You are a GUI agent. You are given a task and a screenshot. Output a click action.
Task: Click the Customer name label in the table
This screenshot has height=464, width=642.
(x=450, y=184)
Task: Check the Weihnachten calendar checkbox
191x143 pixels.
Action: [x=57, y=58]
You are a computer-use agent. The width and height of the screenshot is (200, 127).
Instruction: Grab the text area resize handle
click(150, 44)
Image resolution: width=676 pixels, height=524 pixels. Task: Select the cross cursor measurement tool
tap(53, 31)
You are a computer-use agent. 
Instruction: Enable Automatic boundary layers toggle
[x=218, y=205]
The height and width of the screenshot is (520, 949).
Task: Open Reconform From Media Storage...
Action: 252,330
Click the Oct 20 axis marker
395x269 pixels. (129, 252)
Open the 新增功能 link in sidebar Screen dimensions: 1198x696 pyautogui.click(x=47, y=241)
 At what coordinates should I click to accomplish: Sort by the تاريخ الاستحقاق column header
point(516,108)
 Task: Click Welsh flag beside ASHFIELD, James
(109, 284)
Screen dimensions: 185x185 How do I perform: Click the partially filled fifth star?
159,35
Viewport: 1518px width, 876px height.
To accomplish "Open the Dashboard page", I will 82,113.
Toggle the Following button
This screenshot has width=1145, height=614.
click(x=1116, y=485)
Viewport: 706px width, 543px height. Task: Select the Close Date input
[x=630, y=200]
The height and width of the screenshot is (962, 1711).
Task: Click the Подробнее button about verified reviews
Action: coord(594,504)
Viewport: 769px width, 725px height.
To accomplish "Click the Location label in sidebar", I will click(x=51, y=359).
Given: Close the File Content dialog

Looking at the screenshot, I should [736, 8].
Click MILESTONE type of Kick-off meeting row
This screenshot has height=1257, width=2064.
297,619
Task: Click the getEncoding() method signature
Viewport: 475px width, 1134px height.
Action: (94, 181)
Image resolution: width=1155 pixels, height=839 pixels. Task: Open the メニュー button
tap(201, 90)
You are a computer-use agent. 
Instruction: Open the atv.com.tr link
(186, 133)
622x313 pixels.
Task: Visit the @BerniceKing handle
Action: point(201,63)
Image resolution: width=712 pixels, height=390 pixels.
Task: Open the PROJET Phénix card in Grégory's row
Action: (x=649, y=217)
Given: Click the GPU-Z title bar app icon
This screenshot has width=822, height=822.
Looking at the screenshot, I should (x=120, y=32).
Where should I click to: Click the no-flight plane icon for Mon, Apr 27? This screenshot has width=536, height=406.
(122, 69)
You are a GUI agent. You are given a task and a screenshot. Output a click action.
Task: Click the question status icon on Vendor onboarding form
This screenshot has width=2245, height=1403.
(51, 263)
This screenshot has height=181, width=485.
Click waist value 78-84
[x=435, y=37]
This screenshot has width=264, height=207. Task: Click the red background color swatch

▸ **TASK REQUIREMENTS**
Reproduce all of the records above verbatim, keeping every line and its order unchanged.

▸ **RESPONSE BELOW**
You are a GUI agent. You are given a task and a screenshot. Output a click action.
Task: Click the Customer name label in the table
This screenshot has height=464, width=642.
(x=450, y=184)
Task: Check the Weihnachten calendar checkbox
191x143 pixels.
Action: [x=57, y=58]
You are a computer-use agent. The width and height of the screenshot is (200, 127).
Instruction: Grab the text area resize handle
click(150, 44)
Image resolution: width=676 pixels, height=524 pixels. Task: Select the cross cursor measurement tool
tap(53, 31)
You are a computer-use agent. 
Instruction: Enable Automatic boundary layers toggle
[x=218, y=205]
The height and width of the screenshot is (520, 949).
Task: Open Reconform From Media Storage...
Action: 252,330
Click the Oct 20 axis marker
395x269 pixels. (129, 252)
Open the 新增功能 link in sidebar Screen dimensions: 1198x696 pyautogui.click(x=47, y=241)
 At what coordinates should I click to accomplish: Sort by the تاريخ الاستحقاق column header
point(516,108)
 Task: Click Welsh flag beside ASHFIELD, James
(109, 284)
Screen dimensions: 185x185 How do I perform: Click the partially filled fifth star?
159,35
Viewport: 1518px width, 876px height.
To accomplish "Open the Dashboard page", I will 82,113.
Toggle the Following button
This screenshot has width=1145, height=614.
click(x=1116, y=485)
Viewport: 706px width, 543px height. Task: Select the Close Date input
[x=630, y=200]
The height and width of the screenshot is (962, 1711).
Task: Click the Подробнее button about verified reviews
Action: coord(594,504)
Viewport: 769px width, 725px height.
To accomplish "Click the Location label in sidebar", I will click(x=51, y=359).
Given: Close the File Content dialog

Looking at the screenshot, I should [736, 8].
Click MILESTONE type of Kick-off meeting row
This screenshot has height=1257, width=2064.
297,619
Task: Click the getEncoding() method signature
Viewport: 475px width, 1134px height.
Action: (94, 181)
Image resolution: width=1155 pixels, height=839 pixels. Task: Open the メニュー button
tap(201, 90)
You are a computer-use agent. 
Instruction: Open the atv.com.tr link
(186, 133)
622x313 pixels.
Task: Visit the @BerniceKing handle
Action: point(201,63)
Image resolution: width=712 pixels, height=390 pixels.
Task: Open the PROJET Phénix card in Grégory's row
Action: (x=649, y=217)
Given: Click the GPU-Z title bar app icon
This screenshot has width=822, height=822.
Looking at the screenshot, I should (x=120, y=32).
Where should I click to: Click the no-flight plane icon for Mon, Apr 27? This screenshot has width=536, height=406.
(122, 69)
You are a GUI agent. You are given a task and a screenshot. Output a click action.
Task: Click the question status icon on Vendor onboarding form
This screenshot has width=2245, height=1403.
(51, 263)
This screenshot has height=181, width=485.
Click waist value 78-84
[x=435, y=37]
This screenshot has width=264, height=207. Task: Click the red background color swatch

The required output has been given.